◆ **課題内容**:
ウィーンの白馬リピッツァナーについての文章を、最後の文の後から書き継いでください。

◆ **提供文章**:
****
ウィーンのススメ, 私の海外での過ごし方

ウィーンになぜ白馬が??

ウィーンは馬車がいっぱい

ウィーンに行くと馬車がいっぱい!!↑↑馬車自体は観光客がよく乗っています。よく見ると黒い馬と白い馬がいます。ホーフブルク に行くと宮殿内にスペイン乗馬学校があり、ワルツに合わせて馬が軽快にステップを踏む光景が見られ、公演も行われています。そこでよく見かける白馬はリピッツァナーという種類の馬です。

女性なら一度は憧れる?!白馬に乗った王子様💖(´∀`*)ウィーンの白馬には歴史があります。当時、神聖ローマ帝国の未来の皇帝となるフェルディナンド1世はボヘミア・ハンガリーの王女アンナと結婚し、ハプスブルク家はスペインやハンガリーにまで及ぶ広大な領地を手中に収めていました。フェルディナンド1世がスペインの王宮から最初に馬を輸入した1520年代、リピッツァナーの種馬の繁殖を行いました。1560年代、フェルディナンド1世の息子であるマクシミリアン2世はさらに新しい馬を輸入し、1580年になるとオーストリア大公カール2世は現在のスロベニアのリピカという村で馬を繁殖させます。リピッツァナーはリピカという村の名前に由来しています。

オーストリアの貴族がスペインで馬を見つけたのには理由がありました。7世紀からムーア人のおかげでイベリア半島にエレガントな馬がもたらされ、スペインは当時、馬の繁殖において最強だと考えられていました。その最強スペインの馬とイタリアの馬の血が混ざったリピッツァナーは、18世紀中頃までにヨーロッパの素晴らしい馬であると評判の馬になりました。
****
◆ **提供資料**:
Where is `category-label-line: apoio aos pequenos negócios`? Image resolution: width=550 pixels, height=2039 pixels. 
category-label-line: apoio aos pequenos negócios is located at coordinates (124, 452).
****
◆ **回答**:
時を経て、リピッツァナーは度重なる戦争の中で、現在のスロベニアにあった種馬飼育場からの避難を強いられました。1915年から第一次世界大戦まで、ある馬達はウィーンの郊外へ、またある馬達は現在のチェコへと移送されました。1918年にハプスブルク家の支配が終わると、リピカはイタリア人の手に渡り、馬達はオーストリアとイタリアに分配されました。そして、イタリア人達は現在のスロベニアで種馬飼育場を運営し、オーストリア人達は1798年から帝国のために育てられていた軍馬を現在のグラーツの近くPiberへと移しました。その時に種馬達は主に英国の種馬とかけ合わされました。第二次世界大戦が勃発すると、ヒトラーの軍はオーストリアのPiberから馬を徴用し軍馬の繁殖を始めました。Piberにいたリピッツァナーは現在のチェコにあるホストウニ、ボヘミア地方を経てロシア軍により種馬が食されるという奇妙な境遇に見舞われるも最終的にはアメリカ軍によってリピッツァナーはオーストリアへと移送されました。現在もPiberはスペイン乗馬学校へ白馬の種馬を提供しています。